Palm oil and rubber plantation company Socfin has been accused of land grabbing in Cambodia, Cameroon, Côte d’Ivoire, Liberia and Sierra Leone. Activists targeted the Bolloré Group (Socfin’s second biggest shareholder) to demand change, resulting in the company being placed on a watchlist by Switzerland’s largest public pension funds. After negotiations failed, the funds blacklisted the company. 

“It is a very important step and a powerful sign that an independent advisory group takes a stand on this company based on years of reporting from communities and their allies. It sends a strong message that someone is listening to these voices — at one of the centers of financial capitalism.” - Silva Lieberherr, Bread for All. 

Socfin

Socfin controls around 400,000 hectares of land across the world (according to 2020 data), which it uses to grow commodities like palm oil and rubber. The company has been accused of paying bribes as well as avoiding paying taxes in Africa, after it claimed that a sixth of its 2020 revenue came from Europe despite the fact that the company has no land holdings on the continent.

The Bolloré Group

Paris-based conglomerate Bolloré Group owns companies from a broad range of industries ranging from music to batteries to oil pipelines. It is the second-largest shareholder of Socfin, after the family of Socfin’s CEO. It has aggressively sued journalists and news outlets like Basta! Mag and France Inter for reporting on the company’s alleged human rights violations.

Human Rights Violations

In Liberia, a Socfin subsidiary was accused of grabbing over 4,400 hectares of land after bulldozing villages close to its concession area in 2010. Local residents also reported intimidation and sexual harassment. In Cameroon, the Bolloré Group was ordered to pay a €140,000 fine after a 58,000-hectare palm oil plantation that it had invested in was found to have impacted the fertility of surrounding lands. In Cambodia, 80 farmers sued the Bolloré Group for taking over their ancestral lands. 

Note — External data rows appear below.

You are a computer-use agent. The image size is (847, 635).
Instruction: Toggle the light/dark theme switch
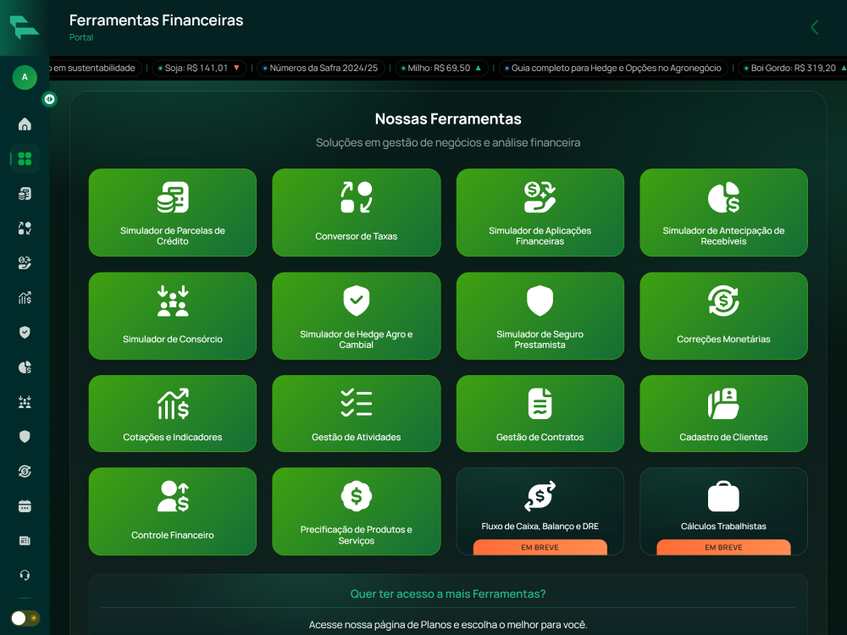25,618
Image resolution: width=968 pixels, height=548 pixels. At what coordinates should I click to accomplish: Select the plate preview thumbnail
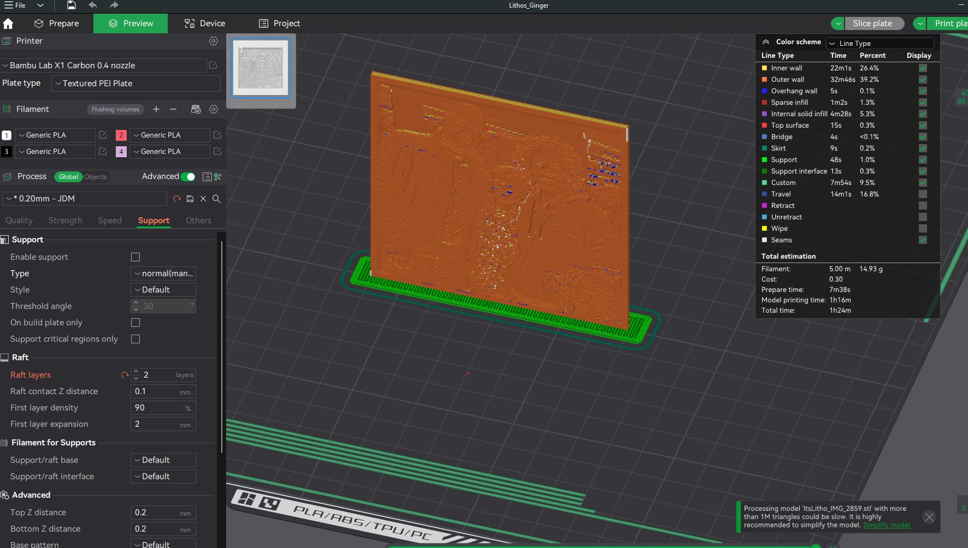pos(261,67)
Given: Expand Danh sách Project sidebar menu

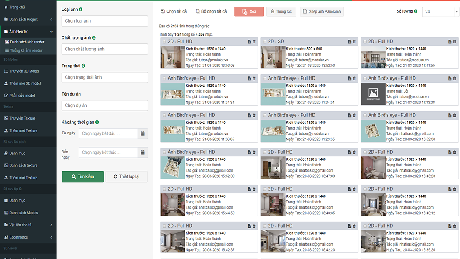Looking at the screenshot, I should [28, 20].
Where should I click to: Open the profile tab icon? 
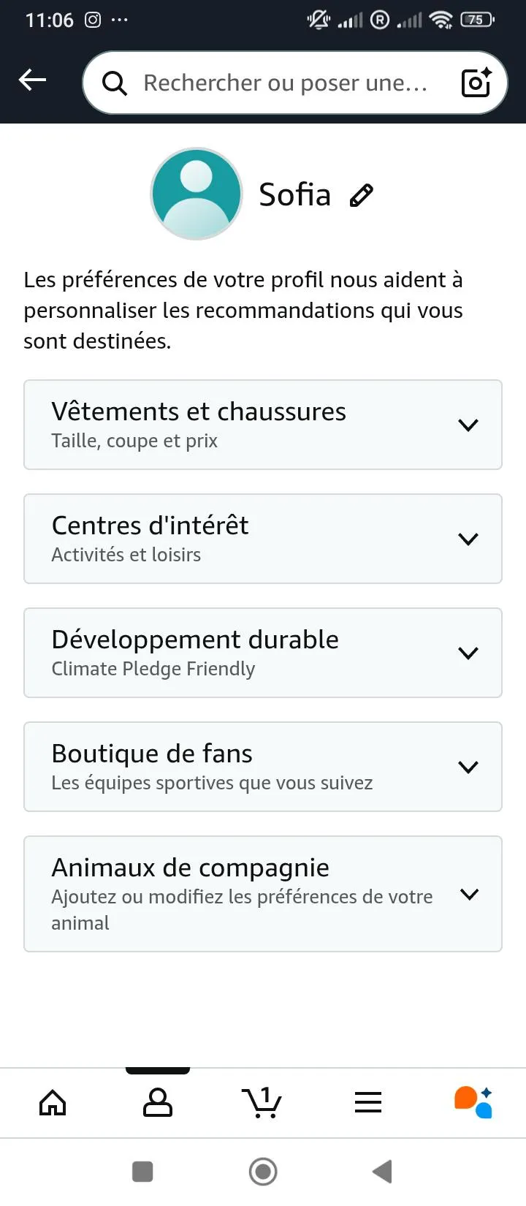[x=158, y=1102]
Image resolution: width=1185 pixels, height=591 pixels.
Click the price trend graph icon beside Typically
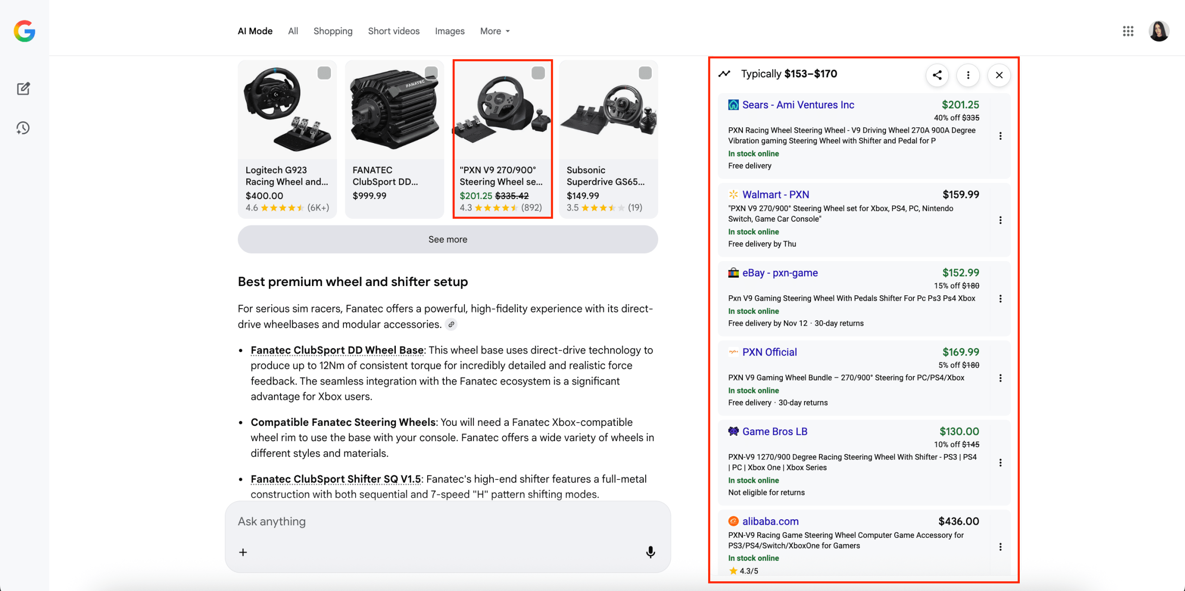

“I do not understand how the Bolloré Group can make billions in profits in Africa while poverty remains widespread and people are unable to feed themselves!” - Lucien, from the Democratic Republic of the Congo.

“This company came to invest in my village, but they did not respect the law. They launched their project before reaching consensus throughout the village. I demand my land back.” - Soang Prou, Representative of the Bunong ethnic group from Cambodia.

Community Victory

Local communities across Africa and Asia impacted by Bolloré’s land grabbing practices created the International Alliance of Local Communities of Socfin-Bolloré Plantations in 2013 and launched a series of petitions, protests and lawsuits. They attracted the attention of the Swiss Association for Responsible Investments (SVVK), a collective of Switzerland’s largest public pension funds (with US$329 billion in assets) which opened a dialogue with the Bolloré Group. After years of discussion, SVVK announced it had made no progress, and recommended that its members divest from the company. 

Company Response

“[T]he Bolloré Group...reiterates that it is only a shareholder of Socfin ...Therefore the Group cannot be held directly responsible for actions or decisions taken by Socfin...However, the Bolloré Group carries out its duty of vigilance...[T]he Group...accept[ed]...mediation with the NGOs Sherpa before the French National Contact Point, on the Cameroonian plantation Socapalm.”